Notes from European Documentation Training: Brussels June 2015
European Documentation Centres were set up to allow the citizens of the EU to participate in a debate about the EU. Their mission was to promote teaching and research of the EU and to make information on all aspects of the EU – from the economy to the environment to health – available to the wider public. Their role was not so much to provide information as to facilitate communication and their establishment was seen as good policy rather than an obligatory function of the European Union.
However, even as far back as 1985 it was calculated that an EDC cost the EU between €10k and €12k a year. In recent years, faced with every decreasing and restrained budgets, the EU has distributed more communications online and less via the medium of print, leaving EDCs with closed or very slow growing collections and a falling number of users.

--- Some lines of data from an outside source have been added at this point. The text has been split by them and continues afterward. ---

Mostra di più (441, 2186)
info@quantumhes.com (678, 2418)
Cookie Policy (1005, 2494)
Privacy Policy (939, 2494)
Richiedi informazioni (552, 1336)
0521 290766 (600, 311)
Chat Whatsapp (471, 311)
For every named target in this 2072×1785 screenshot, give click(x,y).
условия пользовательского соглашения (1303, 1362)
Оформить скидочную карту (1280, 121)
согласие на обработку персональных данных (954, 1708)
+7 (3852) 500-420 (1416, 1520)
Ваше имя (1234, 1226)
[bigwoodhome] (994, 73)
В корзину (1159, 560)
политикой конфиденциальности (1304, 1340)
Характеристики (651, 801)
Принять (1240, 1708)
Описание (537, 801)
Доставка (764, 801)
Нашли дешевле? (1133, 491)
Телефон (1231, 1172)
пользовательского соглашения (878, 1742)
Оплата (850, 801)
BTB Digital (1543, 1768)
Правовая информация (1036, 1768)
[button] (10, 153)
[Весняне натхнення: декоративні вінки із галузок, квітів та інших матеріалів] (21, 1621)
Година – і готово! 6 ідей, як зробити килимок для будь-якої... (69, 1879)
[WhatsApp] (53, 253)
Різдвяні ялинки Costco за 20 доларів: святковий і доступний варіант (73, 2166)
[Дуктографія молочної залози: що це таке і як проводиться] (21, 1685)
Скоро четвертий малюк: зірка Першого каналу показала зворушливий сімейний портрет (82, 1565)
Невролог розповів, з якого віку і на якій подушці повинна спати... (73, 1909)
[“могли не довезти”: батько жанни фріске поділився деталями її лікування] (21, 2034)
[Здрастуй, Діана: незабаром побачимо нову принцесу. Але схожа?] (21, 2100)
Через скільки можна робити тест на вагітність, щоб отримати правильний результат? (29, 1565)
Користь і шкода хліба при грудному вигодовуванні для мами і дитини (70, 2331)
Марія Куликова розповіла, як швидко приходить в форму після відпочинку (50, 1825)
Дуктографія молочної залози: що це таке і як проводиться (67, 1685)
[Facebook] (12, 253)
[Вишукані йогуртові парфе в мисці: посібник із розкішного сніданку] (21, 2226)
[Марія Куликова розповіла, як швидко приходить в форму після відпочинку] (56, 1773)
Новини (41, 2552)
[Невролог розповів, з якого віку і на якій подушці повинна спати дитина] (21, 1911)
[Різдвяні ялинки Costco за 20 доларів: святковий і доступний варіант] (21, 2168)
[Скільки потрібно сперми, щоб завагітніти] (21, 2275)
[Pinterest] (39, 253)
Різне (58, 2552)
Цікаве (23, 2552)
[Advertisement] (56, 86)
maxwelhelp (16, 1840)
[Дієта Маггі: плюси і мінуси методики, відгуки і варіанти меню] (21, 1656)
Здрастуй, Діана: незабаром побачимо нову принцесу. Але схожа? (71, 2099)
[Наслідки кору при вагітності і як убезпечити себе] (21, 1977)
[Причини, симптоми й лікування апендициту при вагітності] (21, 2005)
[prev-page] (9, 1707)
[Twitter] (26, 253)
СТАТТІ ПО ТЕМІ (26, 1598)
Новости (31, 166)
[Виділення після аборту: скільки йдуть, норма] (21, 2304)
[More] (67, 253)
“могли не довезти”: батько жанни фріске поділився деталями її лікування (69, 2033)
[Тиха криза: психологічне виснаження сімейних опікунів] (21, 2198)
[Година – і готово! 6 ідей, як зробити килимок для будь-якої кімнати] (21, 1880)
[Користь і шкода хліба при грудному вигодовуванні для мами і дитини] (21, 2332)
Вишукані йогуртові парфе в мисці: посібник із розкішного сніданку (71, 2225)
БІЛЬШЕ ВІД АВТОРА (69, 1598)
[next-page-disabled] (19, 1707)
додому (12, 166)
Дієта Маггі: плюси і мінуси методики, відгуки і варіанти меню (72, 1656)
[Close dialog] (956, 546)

The delegates at the EU documentation training event were asked to advise the newly-formed pan-European working group on the future of EDCs on ways to take the EDC forward. Over the course of 2 hours of discussions the following points were raised:
EDCs have to face the digital reality. Lots of their documentation is online, fewer and fewer print documents of significance are being sent out by the EU. Users are by-passing EDCs and going straight to Google to find EU documentation.
However, EU documentation is available from a myriad of sources. Refined and sophisticated searches are possible on these platforms though usability is not necessarily intuitive. EDCs will still have a role then in the future but the emphasis will be more on training users in online discovery. Delegates at the training event were unanimous in calling for EDCs to remain a discreet, physical space where people can seek out support in information retrieval and some still saw a role for print documents in that physical space; others envisaged a more world café type set-up with computers available for online access to information. It has to be stressed though that some historic documents are still not online – digitisation of COM Docs, for example, has only reached the 80s so print is still essential in some cases.
All agreed EDCs need to work on promotion to increase visibility and attract users back to use our services. There was also a widely-supported call for EDCs around Europe to work more collaboratively to create a network in which to share best practice and to make open-source training materials for end users.